Whenever I mention a community poll, someone is sure to question the decision. Whether I reference Linux Journal's, LinuxQuestion's, Linux New Media's, or the Distrowatch page stats, someone will point out that these sources are not valid, and insist that I shouldn't use them. Such criticisms make some valid points, but I still think they are too quick to dismiss the polls. So long as the polls are used with some common sense, I see nothing much wrong in viewing them as general indicators of trends.

I realize, of course, that these polls are nowhere close to being scientific. They are by no means random samples, since anyone who cares to can participate. Almost certainly, they have a high margin of error, although exactly how high is impossible to calculate, since only LinuxQuestions even goes so far as to list the number of participants. At best, they represent the opinions of specific communities.

The only criticism that I think unlikely is that people regularly answer multiple times to push their favorites to the tops of each voting category. Frankly, I doubt that most people care enough to bother stuffing the ballot box.

However, to my mind, these shortcomings are more reasons for caution, than for outright rejection of the results. For instance, I always assume that the opinions expressed are those of relatively experienced users, on the grounds that few newcomers are likely to even see the polls, much less answer them. I certainly wouldn't use them to claim that the popularity of other distributions mean that Ubuntu is fading in popularity, because the opinions of all kinds of users are completely unrepresented

Similarly, when I see results that are wildly out of sync with my everyday observations, such as LinuxQuestion reporting that Slackware is almost as popular as Ubuntu on the desktop, or LinuxMedia reported that close to half of desktop users rely on KDE, I assume I found a peculiarity of the communities represented in the pool, not of free software users in general. KDE's alleged popularity, for example, I would attribute to the face that KDE has always been highly popular in Germany, which is one of the target audiences for Linux New Media.

I also round off the results when I talk about them; to report the results to two decimal places, as some of the polls do, only creates a false sense of precision.

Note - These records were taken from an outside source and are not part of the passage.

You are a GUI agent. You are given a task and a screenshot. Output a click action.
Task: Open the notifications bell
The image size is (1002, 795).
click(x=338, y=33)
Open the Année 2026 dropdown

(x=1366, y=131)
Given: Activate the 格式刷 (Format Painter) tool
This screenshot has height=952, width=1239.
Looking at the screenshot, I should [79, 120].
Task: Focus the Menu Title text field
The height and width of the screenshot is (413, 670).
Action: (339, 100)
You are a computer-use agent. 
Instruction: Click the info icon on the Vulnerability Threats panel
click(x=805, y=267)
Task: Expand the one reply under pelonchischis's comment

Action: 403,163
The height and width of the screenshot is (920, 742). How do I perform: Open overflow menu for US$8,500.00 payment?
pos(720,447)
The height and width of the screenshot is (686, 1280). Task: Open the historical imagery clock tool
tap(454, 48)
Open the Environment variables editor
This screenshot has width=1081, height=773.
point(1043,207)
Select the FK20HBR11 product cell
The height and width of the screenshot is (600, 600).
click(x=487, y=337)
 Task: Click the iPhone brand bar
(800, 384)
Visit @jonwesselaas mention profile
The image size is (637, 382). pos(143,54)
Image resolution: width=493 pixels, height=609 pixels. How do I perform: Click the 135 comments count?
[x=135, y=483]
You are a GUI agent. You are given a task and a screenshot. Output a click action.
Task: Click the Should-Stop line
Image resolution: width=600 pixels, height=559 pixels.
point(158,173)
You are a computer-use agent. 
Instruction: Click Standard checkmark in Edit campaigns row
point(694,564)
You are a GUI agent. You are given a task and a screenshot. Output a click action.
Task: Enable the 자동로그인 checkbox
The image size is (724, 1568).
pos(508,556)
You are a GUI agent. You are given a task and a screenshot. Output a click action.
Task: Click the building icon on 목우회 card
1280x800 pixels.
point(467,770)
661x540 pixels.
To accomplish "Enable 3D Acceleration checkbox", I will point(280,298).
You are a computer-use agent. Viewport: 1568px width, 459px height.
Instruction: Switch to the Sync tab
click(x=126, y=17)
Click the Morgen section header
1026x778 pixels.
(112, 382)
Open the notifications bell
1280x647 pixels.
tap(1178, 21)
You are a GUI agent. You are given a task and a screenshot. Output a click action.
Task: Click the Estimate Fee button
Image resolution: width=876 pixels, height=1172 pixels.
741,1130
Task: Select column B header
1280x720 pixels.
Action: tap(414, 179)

Nor, when I see Linux Journal reporting  that Rackspace was the web host of choice for 11.3% and Linode for 10.7%, would I suggest that Rackspace is more popular than Linode. Instead, remembering the unspecified margin of error, I would say instead that the two are more or less equally popular.

For the same reason, I would not try to rank the popularity of Enlightenment, LXDE, PCLinuxOS, Fluxbox, and DWN, each of which Linux Journal reported (http://www.linuxjournal.com/rc2013?page=8) as having less than 2% of the vote. At the most, I might mention that a variety of minority choices were recorded, and list them as I do here.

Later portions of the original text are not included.